Indian singer (born 1955)

Nambalatt Narayanankutty Menon (born 2 December 1955), known better by his stage name Unni Menon is an Indian film playback singer. He has recorded over 4000 songs in many Indian languages including Malayalam, Tamil, Telugu and Kannada. In the early part of his career, he spent many years as a low-profile playback singer. The turning point in his career came with the song "Pudhu Vellai Mazhai" from Mani Ratnam's award-winning 1992 Tamil film Roja, composed by A. R. Rahman.

Menon has frequently associated with A. R. Rahman, lending his voice to nearly 27 popular songs from films like Karuththamma (1994) and Minsaara Kanavu (1997).

==Early life==

Unni Menon was born as Narayanankutty Menon at the temple town of Guruvayur in the Thrissur district of Kerala to V.K.S. Menon and Malathy. His father was an officer in the Tamil Nadu police and a native of Guruvayur.

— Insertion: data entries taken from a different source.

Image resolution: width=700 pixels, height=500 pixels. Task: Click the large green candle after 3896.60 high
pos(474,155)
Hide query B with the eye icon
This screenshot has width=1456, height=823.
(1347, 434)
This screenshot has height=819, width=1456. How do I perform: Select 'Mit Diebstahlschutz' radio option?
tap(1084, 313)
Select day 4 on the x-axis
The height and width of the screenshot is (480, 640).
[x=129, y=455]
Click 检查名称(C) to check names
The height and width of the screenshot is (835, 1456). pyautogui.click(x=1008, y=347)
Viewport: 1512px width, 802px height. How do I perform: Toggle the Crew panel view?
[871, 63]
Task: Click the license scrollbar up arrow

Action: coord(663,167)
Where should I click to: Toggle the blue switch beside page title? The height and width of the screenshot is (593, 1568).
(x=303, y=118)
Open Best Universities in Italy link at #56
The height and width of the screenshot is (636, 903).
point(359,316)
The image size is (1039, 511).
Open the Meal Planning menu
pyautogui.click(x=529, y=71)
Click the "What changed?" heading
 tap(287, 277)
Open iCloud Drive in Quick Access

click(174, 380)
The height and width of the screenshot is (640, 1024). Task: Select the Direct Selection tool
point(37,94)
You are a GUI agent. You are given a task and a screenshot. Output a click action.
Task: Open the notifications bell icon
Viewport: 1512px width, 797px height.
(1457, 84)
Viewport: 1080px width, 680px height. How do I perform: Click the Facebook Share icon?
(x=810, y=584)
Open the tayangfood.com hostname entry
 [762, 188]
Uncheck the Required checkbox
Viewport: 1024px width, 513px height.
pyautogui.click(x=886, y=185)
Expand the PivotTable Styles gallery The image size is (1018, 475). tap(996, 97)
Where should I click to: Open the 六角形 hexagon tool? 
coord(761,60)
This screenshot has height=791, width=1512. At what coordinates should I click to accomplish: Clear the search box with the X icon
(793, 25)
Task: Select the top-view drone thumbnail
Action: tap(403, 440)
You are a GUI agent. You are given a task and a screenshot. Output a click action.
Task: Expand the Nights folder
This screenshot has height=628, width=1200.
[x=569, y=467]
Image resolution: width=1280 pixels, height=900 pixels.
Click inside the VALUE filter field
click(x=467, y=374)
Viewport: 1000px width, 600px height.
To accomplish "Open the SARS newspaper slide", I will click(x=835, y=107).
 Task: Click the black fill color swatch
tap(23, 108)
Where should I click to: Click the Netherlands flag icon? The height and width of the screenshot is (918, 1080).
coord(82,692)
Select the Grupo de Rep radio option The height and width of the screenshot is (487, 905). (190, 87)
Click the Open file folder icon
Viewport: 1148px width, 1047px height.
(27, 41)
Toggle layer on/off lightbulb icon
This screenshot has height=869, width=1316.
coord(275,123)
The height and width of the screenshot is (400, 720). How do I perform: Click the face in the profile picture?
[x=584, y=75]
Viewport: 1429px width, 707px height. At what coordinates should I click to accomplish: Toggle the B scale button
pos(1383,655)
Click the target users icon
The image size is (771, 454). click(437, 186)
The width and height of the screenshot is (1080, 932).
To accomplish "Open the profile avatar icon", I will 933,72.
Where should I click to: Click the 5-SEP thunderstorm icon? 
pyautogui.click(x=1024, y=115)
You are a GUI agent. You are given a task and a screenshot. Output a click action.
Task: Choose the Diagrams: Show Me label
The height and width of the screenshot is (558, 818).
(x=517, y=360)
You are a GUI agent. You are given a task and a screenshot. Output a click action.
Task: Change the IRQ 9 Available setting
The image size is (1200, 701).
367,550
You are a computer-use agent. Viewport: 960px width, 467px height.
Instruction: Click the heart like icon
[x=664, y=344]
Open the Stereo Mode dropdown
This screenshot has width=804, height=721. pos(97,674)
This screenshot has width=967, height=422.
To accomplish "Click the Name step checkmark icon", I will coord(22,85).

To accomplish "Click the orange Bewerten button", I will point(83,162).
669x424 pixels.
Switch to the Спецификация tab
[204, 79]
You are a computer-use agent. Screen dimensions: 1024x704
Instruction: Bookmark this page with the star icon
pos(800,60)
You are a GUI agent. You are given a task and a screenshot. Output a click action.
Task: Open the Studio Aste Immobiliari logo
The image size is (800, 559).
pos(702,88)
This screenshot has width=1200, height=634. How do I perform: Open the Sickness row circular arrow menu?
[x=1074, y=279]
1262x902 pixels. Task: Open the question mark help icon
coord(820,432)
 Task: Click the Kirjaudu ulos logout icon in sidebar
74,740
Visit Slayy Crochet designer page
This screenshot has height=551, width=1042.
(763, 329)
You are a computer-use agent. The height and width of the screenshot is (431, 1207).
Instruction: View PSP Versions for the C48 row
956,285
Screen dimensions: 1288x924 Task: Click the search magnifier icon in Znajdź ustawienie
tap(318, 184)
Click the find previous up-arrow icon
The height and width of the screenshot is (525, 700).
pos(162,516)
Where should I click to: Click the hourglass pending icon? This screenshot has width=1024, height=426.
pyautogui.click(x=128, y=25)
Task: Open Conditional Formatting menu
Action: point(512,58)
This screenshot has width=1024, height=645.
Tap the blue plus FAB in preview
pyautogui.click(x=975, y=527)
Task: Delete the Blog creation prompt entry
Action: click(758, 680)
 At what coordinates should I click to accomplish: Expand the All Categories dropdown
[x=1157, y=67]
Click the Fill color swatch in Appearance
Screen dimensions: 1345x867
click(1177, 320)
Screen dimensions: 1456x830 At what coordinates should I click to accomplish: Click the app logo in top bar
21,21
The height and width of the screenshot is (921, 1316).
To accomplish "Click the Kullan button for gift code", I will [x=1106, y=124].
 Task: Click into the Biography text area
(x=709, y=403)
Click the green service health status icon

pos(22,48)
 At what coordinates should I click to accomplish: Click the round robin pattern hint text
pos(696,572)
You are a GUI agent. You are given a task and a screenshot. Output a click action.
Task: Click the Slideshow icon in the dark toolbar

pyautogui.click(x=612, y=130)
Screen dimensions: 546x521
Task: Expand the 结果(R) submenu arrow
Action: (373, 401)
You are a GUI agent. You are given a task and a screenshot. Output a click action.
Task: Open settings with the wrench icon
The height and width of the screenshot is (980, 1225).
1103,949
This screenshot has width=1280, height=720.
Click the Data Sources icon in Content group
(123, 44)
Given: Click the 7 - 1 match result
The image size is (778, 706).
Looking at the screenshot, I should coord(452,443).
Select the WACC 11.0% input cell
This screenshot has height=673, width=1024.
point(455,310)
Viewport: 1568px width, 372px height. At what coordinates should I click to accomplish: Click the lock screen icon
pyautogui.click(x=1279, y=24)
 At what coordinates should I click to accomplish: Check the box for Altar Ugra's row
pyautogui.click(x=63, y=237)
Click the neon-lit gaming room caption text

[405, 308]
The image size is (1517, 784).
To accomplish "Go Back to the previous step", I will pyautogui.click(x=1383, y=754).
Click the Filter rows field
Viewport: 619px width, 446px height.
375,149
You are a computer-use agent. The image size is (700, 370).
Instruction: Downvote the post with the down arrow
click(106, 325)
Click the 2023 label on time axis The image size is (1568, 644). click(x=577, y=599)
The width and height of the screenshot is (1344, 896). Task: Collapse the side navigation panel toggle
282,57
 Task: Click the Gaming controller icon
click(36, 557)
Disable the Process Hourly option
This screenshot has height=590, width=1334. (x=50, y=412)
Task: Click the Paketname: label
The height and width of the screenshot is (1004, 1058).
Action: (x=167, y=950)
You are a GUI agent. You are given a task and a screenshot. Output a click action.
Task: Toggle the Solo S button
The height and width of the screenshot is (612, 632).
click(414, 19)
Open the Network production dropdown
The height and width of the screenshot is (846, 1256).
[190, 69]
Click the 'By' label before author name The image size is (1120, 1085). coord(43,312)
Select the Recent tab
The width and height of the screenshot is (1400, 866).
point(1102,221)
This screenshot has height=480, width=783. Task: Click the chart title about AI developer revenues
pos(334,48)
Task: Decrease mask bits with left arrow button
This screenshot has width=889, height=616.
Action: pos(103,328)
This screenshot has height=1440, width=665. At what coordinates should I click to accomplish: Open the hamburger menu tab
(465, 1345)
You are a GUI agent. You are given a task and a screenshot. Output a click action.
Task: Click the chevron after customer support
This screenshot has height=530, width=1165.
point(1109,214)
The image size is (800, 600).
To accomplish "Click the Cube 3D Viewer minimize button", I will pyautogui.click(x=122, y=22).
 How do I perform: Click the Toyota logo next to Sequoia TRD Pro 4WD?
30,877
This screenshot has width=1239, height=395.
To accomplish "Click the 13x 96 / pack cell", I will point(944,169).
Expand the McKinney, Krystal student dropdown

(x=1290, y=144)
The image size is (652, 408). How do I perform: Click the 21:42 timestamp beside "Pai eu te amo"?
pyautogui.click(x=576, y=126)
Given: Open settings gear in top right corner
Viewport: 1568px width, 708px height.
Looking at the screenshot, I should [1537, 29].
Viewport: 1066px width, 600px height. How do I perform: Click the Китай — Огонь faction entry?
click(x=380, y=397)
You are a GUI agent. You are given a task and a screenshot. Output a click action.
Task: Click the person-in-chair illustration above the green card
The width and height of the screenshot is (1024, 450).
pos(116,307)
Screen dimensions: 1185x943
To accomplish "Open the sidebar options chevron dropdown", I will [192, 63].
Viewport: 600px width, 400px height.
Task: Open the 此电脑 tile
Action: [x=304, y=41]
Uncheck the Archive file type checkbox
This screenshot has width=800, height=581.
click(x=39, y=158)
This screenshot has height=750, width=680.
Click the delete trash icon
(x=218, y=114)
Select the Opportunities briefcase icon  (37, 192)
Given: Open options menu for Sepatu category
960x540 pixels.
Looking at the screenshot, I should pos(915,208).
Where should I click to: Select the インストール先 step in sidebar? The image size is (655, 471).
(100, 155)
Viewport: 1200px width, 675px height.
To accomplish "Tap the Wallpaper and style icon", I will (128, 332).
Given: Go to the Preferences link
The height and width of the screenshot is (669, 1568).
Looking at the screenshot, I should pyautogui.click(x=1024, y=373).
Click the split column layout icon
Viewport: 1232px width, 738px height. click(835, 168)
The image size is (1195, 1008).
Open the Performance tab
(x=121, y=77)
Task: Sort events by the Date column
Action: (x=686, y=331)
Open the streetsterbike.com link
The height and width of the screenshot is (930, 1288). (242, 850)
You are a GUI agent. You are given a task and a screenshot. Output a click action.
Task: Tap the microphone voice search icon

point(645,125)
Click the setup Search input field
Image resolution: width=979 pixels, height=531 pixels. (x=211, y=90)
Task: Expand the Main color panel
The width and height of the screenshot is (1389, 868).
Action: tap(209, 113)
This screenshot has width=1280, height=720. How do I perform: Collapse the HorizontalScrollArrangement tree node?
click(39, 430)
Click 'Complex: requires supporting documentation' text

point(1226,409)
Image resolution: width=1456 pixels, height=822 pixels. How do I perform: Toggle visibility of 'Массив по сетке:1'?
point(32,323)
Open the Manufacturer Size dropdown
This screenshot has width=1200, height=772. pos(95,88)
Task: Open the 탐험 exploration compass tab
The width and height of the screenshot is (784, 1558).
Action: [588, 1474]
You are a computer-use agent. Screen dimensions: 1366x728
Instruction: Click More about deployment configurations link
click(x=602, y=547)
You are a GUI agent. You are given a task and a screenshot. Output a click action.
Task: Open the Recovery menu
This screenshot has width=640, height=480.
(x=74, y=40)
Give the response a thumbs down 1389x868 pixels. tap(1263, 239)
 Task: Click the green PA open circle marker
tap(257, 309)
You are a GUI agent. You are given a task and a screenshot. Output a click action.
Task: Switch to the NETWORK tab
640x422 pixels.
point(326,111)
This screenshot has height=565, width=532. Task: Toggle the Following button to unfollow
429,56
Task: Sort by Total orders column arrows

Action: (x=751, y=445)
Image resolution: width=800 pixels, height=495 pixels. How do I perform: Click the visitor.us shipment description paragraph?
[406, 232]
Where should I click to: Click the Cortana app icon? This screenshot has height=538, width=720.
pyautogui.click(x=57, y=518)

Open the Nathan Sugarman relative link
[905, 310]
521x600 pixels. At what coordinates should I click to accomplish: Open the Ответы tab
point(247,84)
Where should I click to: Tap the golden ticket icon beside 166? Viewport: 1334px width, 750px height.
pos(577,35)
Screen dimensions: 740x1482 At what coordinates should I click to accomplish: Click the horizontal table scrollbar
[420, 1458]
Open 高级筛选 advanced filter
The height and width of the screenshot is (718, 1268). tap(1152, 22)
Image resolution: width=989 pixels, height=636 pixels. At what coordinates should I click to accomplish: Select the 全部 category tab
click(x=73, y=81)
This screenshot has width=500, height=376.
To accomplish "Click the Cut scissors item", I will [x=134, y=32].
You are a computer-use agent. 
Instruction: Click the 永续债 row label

Menon did his schooling at Guruvayur and then at the Basel Evangelical Mission School, Palakkad. Later, he attended the Government Victoria College, Palakkad, from where he graduated in Physics. He exhibited great talent and enthusiasm for music in childhood, winning many prizes in competitions throughout his school and college days.

==Career==

Unni Menon is a Malayalam film playback singer. Kunjunni, a violinist for music director Ilaiyaraaja introduced him to B. A. Chidambaranath, a music director, and Unni's musical career was launched in 1981–82. His maiden song "Amudhum Thenum" was never released, but with "Pon maane kobam eno" he became a noted singer in 1984.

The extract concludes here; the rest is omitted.